Ironically, in this late period Uttam not only felt isolated because of his stardom but also from it, while continuing to act in movie after movie that fell way below his standards. “Frankly, no one has ever listened to me. The cacophony of silvery adulation and the blank noise of fandom has always drowned my voice”, he had rued in a conversation not long before his death. Uttam, then, was the primary witness to the levity of his own stardom, which was both precarious and phenomenal at the same time.

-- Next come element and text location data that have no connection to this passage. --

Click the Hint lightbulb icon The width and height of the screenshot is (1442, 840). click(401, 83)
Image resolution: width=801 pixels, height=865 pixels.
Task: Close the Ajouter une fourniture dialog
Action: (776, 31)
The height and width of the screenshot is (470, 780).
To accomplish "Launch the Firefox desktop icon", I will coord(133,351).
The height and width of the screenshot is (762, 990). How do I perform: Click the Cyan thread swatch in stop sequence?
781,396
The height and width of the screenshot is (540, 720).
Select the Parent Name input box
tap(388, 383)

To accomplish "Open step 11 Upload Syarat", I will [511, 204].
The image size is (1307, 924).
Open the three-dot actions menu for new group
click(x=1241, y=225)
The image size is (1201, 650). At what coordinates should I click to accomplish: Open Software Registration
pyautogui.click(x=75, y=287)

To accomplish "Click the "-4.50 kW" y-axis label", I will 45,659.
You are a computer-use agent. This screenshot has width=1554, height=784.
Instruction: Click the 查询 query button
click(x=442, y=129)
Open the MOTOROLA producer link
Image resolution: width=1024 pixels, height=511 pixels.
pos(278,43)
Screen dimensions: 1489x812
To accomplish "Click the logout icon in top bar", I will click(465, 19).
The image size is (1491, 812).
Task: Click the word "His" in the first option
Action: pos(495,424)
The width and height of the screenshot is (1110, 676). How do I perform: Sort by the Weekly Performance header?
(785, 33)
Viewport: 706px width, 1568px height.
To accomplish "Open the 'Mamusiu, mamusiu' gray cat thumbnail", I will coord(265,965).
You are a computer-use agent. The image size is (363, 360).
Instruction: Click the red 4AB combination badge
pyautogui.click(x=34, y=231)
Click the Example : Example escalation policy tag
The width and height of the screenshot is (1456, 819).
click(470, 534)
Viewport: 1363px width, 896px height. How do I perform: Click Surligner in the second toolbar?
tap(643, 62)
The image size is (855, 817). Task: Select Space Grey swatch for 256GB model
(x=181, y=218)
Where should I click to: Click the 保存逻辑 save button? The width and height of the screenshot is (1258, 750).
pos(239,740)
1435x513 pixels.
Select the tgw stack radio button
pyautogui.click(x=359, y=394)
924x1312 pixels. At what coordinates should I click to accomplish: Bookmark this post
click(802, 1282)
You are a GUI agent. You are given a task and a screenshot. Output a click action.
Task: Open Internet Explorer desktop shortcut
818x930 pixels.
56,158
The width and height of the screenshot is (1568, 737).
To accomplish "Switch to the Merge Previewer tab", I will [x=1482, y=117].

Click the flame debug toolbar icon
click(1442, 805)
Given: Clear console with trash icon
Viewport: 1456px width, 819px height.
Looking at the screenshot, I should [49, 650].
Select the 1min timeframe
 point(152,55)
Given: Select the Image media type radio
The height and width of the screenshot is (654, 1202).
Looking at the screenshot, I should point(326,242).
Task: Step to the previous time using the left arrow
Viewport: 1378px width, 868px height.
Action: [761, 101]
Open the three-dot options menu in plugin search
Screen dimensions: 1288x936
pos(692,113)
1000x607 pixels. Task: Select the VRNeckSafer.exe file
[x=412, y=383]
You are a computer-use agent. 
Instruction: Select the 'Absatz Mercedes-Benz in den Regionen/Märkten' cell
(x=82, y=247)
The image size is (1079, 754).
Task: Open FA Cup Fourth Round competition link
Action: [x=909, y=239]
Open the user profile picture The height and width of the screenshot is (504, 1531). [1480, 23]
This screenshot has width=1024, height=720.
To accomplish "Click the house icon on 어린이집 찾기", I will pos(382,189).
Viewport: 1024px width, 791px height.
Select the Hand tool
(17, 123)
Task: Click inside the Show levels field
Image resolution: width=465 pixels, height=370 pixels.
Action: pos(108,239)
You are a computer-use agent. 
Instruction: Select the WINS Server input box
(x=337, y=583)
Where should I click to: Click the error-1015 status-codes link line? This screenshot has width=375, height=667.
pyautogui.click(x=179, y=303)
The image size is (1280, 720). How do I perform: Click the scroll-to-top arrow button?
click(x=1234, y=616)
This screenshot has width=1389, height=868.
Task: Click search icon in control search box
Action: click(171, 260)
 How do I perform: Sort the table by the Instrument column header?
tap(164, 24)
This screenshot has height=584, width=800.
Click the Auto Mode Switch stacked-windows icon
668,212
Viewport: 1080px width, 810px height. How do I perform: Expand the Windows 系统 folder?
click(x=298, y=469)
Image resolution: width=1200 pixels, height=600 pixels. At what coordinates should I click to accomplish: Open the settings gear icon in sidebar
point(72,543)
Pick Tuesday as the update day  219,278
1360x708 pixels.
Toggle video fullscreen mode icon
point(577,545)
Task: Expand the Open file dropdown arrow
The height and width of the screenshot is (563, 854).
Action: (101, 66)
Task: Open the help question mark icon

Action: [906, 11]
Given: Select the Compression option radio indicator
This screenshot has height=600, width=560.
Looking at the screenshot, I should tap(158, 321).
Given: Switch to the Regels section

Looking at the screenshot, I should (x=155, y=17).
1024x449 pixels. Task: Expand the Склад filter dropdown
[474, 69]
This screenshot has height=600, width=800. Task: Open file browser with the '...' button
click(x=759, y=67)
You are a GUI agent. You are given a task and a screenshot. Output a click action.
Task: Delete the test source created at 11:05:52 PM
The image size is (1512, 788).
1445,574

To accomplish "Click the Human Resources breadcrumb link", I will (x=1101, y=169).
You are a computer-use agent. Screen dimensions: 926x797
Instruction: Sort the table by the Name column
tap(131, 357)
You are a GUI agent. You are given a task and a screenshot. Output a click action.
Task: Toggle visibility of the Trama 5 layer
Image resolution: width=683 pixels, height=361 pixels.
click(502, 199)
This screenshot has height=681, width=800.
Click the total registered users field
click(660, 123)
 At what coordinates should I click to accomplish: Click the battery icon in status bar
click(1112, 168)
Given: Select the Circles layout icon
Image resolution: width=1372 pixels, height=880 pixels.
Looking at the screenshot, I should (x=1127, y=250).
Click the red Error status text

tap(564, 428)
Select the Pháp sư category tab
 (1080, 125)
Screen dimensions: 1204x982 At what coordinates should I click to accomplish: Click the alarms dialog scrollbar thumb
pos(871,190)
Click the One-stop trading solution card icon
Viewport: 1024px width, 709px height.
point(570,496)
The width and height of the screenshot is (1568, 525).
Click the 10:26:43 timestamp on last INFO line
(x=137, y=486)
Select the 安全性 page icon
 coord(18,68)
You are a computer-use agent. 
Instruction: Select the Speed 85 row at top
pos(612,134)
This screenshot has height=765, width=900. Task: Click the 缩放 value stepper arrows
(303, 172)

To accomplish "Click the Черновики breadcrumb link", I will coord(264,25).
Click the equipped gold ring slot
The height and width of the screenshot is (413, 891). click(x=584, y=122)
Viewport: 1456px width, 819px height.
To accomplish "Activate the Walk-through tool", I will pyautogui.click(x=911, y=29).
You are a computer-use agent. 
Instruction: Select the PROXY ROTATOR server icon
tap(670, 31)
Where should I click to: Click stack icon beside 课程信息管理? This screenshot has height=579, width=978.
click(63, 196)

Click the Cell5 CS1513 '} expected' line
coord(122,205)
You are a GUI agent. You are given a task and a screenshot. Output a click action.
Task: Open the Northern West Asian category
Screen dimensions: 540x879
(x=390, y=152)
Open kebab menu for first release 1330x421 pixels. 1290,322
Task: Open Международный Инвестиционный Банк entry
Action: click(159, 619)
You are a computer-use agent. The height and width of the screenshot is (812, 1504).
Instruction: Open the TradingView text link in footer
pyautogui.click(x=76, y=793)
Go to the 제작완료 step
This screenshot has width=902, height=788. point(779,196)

The idea of Uttam Kumar, then, is a complex one — his longevity giving his stardom the multifarious tensions that are found, if ever, in an entire system and rarely in a singular trajectory of an actor’s life. The complexity of his stardom also helps to comprehend why Uttam’s fame stands distinctly separated from the politics of stardom in Tamil or Telugu cinema; or that of the cyclical and industrial nature of stardom in Bombay. This complexity was beyond the reach of most during his lifetime; when any consensus on his performative range was obfuscated by the sheer quantity of movies and the habitual ubiquity of his presence. But, as Ray has said in Uttam’s context, an actor should finally be measured against his best work and in the ensuing years, Uttam’s remarkable work has managed to extricate his name from the tyranny of numbers and the muddle of mediocrity.

Sayandeb Chowdhury teaches in the School of Letters at Ambedkar University Delhi. More about his work can be found at www.sayandeb.in.